## [Aim of the exercise]
Exact wording is needed for every line from the one holding "Select line number 2 in editor gutter" to the end of the records below; write those lines out and omit the pictures.
-- Opening Marker --
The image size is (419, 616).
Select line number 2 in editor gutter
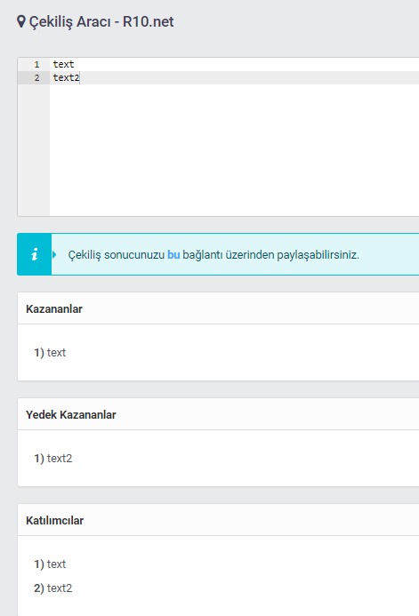36,77
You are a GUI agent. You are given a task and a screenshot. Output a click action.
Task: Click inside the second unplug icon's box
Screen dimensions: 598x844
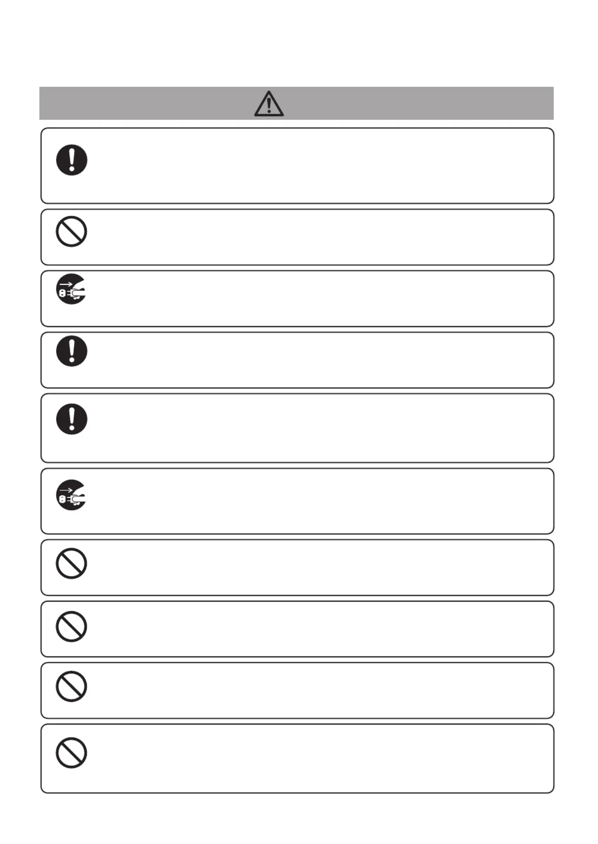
-- Closing Marker --
## [Answer]
Select line number 2 in editor gutter
36,77
You are a GUI agent. You are given a task and a screenshot. Output a click action.
Task: Click inside the second unplug icon's box
Screen dimensions: 598x844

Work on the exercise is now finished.